> [What is expected]:
Copy the entries below word for word, starting at the line that contains "The height and width of the screenshot is (836, 1403)." and ending at the line that contains "coord(186,126)", with both of those lines included.

** START Listing **

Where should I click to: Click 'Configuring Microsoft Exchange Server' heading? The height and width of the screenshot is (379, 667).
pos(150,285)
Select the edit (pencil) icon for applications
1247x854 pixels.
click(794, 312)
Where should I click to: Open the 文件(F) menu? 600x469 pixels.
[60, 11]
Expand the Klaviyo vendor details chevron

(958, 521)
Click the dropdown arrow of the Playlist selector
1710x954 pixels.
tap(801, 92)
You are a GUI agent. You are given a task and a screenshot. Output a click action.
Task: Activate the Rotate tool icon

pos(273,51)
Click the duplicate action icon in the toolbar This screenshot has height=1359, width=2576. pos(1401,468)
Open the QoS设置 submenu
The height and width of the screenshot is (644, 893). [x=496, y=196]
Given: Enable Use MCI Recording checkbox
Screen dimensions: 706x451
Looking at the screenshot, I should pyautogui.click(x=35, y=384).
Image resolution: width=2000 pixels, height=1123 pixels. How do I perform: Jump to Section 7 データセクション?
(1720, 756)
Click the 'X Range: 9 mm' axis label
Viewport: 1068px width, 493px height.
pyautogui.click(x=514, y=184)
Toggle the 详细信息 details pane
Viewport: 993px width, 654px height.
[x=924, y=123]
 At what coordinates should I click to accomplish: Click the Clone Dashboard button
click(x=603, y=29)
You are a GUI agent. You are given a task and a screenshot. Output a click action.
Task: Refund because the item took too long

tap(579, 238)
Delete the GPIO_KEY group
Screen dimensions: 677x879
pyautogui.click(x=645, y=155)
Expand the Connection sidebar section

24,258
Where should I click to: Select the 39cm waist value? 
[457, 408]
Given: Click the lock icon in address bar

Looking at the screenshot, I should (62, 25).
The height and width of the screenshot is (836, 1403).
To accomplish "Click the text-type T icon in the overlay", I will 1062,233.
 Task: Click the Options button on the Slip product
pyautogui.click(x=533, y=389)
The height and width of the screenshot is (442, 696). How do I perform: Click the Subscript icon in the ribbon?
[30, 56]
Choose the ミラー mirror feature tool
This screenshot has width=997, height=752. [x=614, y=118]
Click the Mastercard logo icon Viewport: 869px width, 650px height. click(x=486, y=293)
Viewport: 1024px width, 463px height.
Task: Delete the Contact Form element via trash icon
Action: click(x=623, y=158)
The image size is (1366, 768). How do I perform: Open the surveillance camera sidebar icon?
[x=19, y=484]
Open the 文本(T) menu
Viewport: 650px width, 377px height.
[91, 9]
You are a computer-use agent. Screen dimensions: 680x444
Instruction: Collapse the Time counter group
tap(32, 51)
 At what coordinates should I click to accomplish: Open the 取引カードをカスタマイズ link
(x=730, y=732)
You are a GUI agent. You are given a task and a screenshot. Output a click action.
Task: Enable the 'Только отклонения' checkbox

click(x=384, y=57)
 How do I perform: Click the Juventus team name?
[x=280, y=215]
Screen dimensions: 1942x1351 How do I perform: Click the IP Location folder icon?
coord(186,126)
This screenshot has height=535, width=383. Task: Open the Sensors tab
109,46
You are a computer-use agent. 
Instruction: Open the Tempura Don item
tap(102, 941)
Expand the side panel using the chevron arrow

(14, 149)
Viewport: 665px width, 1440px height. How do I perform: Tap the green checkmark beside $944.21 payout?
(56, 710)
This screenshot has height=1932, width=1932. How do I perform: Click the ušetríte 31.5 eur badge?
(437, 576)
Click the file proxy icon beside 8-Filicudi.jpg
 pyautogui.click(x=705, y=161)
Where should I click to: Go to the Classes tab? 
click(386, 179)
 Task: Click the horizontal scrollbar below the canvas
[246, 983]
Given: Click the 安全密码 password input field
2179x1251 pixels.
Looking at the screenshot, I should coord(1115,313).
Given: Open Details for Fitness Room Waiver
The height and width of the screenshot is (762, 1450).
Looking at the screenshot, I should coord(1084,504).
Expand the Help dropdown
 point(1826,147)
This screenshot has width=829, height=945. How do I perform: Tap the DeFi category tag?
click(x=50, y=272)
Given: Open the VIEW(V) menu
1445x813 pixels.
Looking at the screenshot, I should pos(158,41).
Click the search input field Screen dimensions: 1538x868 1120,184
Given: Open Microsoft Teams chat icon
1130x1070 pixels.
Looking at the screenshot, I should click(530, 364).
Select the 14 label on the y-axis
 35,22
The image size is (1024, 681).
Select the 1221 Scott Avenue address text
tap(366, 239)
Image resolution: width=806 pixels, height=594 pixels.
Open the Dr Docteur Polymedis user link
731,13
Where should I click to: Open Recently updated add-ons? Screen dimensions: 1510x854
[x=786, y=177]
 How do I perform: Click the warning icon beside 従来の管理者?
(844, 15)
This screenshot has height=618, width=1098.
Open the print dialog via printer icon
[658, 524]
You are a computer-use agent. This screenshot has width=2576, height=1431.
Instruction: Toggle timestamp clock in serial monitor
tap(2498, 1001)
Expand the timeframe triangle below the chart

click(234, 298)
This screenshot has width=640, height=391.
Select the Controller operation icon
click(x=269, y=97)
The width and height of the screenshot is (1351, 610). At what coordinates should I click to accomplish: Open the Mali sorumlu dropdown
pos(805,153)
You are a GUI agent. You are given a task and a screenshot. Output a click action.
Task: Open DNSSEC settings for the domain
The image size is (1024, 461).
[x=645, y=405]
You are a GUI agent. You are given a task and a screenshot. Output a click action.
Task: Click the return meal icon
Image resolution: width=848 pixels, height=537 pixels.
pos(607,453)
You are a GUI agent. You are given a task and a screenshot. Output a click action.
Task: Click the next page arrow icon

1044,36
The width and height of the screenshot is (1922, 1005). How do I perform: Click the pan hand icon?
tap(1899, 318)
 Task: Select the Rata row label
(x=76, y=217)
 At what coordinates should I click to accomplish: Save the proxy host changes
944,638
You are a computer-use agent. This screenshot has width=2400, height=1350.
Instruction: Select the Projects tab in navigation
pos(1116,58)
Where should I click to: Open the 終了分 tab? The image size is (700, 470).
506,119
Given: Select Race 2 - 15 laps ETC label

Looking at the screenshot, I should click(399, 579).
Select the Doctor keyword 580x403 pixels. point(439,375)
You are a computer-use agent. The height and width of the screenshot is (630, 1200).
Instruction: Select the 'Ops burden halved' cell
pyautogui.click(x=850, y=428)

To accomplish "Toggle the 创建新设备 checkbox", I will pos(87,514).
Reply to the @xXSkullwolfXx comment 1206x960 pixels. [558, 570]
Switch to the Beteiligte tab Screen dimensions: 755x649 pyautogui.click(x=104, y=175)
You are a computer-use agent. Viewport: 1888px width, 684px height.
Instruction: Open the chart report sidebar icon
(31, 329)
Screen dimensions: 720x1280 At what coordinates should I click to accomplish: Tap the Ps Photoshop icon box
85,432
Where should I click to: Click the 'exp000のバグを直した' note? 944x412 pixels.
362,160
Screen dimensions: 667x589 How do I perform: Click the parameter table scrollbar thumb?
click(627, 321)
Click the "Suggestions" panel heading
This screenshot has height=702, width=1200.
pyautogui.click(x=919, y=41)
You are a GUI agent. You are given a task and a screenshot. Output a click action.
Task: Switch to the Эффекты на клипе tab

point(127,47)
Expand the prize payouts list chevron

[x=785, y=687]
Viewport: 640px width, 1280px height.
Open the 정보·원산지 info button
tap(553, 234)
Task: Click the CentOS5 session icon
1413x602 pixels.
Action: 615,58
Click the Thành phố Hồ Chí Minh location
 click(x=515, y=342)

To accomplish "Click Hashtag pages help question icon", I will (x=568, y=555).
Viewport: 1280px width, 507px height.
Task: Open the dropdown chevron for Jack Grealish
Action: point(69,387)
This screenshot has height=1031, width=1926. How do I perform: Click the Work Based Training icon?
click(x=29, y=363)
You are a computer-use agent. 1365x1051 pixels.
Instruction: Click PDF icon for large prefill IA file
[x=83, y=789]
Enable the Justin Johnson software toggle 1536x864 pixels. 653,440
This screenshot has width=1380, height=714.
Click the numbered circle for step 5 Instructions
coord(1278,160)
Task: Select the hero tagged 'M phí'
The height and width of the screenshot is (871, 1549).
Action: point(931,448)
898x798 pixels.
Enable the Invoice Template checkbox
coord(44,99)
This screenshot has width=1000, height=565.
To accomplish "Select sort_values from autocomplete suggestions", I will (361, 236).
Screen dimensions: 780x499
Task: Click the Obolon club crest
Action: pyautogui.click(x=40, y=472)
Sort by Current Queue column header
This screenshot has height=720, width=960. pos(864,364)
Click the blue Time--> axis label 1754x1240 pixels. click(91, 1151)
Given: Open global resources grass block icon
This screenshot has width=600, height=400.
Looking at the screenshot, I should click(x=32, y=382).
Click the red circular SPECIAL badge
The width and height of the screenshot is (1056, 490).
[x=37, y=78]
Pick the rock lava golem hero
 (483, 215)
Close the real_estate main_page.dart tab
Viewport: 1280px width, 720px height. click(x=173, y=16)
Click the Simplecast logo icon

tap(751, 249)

** END Listing **

> [Written answer]:
The height and width of the screenshot is (836, 1403).
To accomplish "Click the text-type T icon in the overlay", I will 1062,233.
 Task: Click the Options button on the Slip product
pyautogui.click(x=533, y=389)
The height and width of the screenshot is (442, 696). How do I perform: Click the Subscript icon in the ribbon?
[30, 56]
Choose the ミラー mirror feature tool
This screenshot has width=997, height=752. [x=614, y=118]
Click the Mastercard logo icon Viewport: 869px width, 650px height. click(x=486, y=293)
Viewport: 1024px width, 463px height.
Task: Delete the Contact Form element via trash icon
Action: click(x=623, y=158)
The image size is (1366, 768). How do I perform: Open the surveillance camera sidebar icon?
[x=19, y=484]
Open the 文本(T) menu
Viewport: 650px width, 377px height.
[91, 9]
You are a computer-use agent. Screen dimensions: 680x444
Instruction: Collapse the Time counter group
tap(32, 51)
 At what coordinates should I click to accomplish: Open the 取引カードをカスタマイズ link
(x=730, y=732)
You are a GUI agent. You are given a task and a screenshot. Output a click action.
Task: Enable the 'Только отклонения' checkbox

click(x=384, y=57)
 How do I perform: Click the Juventus team name?
[x=280, y=215]
Screen dimensions: 1942x1351 How do I perform: Click the IP Location folder icon?
coord(186,126)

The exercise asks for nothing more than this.